Out of this disappointment comes a large and growing interest in finding meaning that is not based in beliefs or traditions, but instead relies purely on direct experience. Many people sense the spiritual, the mysterious breath of existence. Yet, though they sense the mysterious, they remain grounded in reason. Rational mystics, I call them. It may seem to such people that they are alone in their view, that they are not fit for either religion or the marketplace. They may feel that they are not fit for this world at all.

I know well the loneliness that comes when one no longer feels part of a spiritual tradition yet is wary of a purely mechanistic or biologically determined view of life. Some years ago I experienced an existential depression that lasted several years and fostered a cynical view of reality. Having previously been on a spiritual journey since the early seventies, I had studied with renowned teachers in Asia and the West and had immersed myself in a worldwide community of meditation practitioners, primarily in the Buddhist traditions. In addition to rigorous meditation practice, we studied what in Sanskrit is called the dharma, which loosely translates as truth or the way. For over a decade I had also worked as a journalist specializing in consciousness and activism in order to have access to and, in a sense, private tutorials with some of the great spiritual leaders and thinkers of our time. These were heady years of feeling part of a growing spiritual movement.
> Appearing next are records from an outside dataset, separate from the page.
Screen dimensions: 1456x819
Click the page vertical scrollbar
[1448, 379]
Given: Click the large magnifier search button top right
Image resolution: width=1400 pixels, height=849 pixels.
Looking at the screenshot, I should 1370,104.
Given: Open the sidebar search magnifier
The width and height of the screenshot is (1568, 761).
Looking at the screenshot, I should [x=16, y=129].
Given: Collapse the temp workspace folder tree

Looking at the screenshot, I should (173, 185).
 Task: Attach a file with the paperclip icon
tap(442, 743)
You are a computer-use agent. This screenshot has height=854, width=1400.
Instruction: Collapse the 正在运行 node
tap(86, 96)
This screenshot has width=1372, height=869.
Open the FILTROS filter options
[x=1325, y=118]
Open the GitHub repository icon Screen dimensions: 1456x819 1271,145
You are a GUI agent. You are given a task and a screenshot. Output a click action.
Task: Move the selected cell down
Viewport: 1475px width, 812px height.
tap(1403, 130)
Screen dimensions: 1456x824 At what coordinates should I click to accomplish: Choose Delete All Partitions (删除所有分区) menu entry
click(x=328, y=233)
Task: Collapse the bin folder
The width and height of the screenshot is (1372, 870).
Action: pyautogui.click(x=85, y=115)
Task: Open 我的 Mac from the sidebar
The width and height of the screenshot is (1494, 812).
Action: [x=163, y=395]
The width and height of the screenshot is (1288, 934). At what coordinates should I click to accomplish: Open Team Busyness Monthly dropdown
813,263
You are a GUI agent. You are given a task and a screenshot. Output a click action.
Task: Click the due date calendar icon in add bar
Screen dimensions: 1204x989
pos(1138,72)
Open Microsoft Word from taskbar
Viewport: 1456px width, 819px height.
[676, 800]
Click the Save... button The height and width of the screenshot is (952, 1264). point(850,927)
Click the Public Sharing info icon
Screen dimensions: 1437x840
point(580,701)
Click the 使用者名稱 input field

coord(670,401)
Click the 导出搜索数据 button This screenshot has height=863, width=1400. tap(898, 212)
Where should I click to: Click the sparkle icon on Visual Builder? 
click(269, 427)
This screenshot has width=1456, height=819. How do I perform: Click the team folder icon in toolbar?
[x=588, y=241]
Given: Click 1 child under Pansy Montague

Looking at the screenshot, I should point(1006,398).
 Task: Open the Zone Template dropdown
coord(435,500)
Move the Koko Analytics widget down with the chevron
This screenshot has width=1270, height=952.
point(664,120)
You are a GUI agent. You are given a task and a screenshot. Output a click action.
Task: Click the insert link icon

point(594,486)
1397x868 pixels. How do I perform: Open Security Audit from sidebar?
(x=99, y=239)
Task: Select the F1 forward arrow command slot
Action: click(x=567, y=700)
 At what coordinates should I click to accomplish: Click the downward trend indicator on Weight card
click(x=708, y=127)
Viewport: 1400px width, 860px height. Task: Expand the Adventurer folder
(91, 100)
But there came a point when none of it made sense anymore. All religious beliefs began to fall away and seem nothing more than fairy tales attempting to assuage anxiety about the purposelessness of existence and the fear of death. This falling away of beliefs occurred completely on its own and was the last thing I would have wished. After all, it is very comforting to have a nice coherent story about the purpose of life and a belief in the hereafter. Instead, I plummeted into a vision of reality that was pointless and heartless. Having long since seen the futility of finding peace in the pursuit of power or money, and, now, set adrift from any connection to dharma, I felt a stranger to every world. I no longer spoke the language of my oldest and dearest friends, and a cold desolation engulfed me.

The silver lining of the cloud of depression is that it sometimes opens us to fresh perspective. When our strategies have failed and we have found no consolation in any quarter, we can either fall into madness or into realizing that what we have always wanteda passionate aliveness at peace in itselfis, strangely enough, found in a simple shift in perception.

In my case, meeting my teacher, the late H.W.L. Poonjaji of India, awoke in me a clarity that objectively viewed the story of my depression and pierced through it to underlying peace, dissolving the depression along the way. Poonjaji exhibited a possibility of living in the quiet center of ones being while remaining fully engaged in activity. His was a passionate expression of life, devouring its delights while remaining aware of its tragedies. Nevertheless, one sensed in him a silence that the world did not touch.

Despite my many years of meditation practice, I had never experienced inner stillness in an ongoing way. I had tried to come to that inner quiet through techniques of taming the mind, and that had been futile. Yet now all effort to still the mind fell away and my attention began to effortlessly rest in the silence beyond thought. Crazy thoughts continued, but interest in them lessened. Movements of mind, emotion, fear, or elation became as waves on an ocean of peace. An acclimatizing process began to occur on its own. Just as mountain climbers, when approaching a high altitude, must spend time camped at points along the way with no particular task other than to let their bodies adjust to the new altitude, I could feel my awareness adjusting to silence while doing nothing to assist it. The silence did all the work, just as being at the higher altitude does the acclimatizing work for the climbers.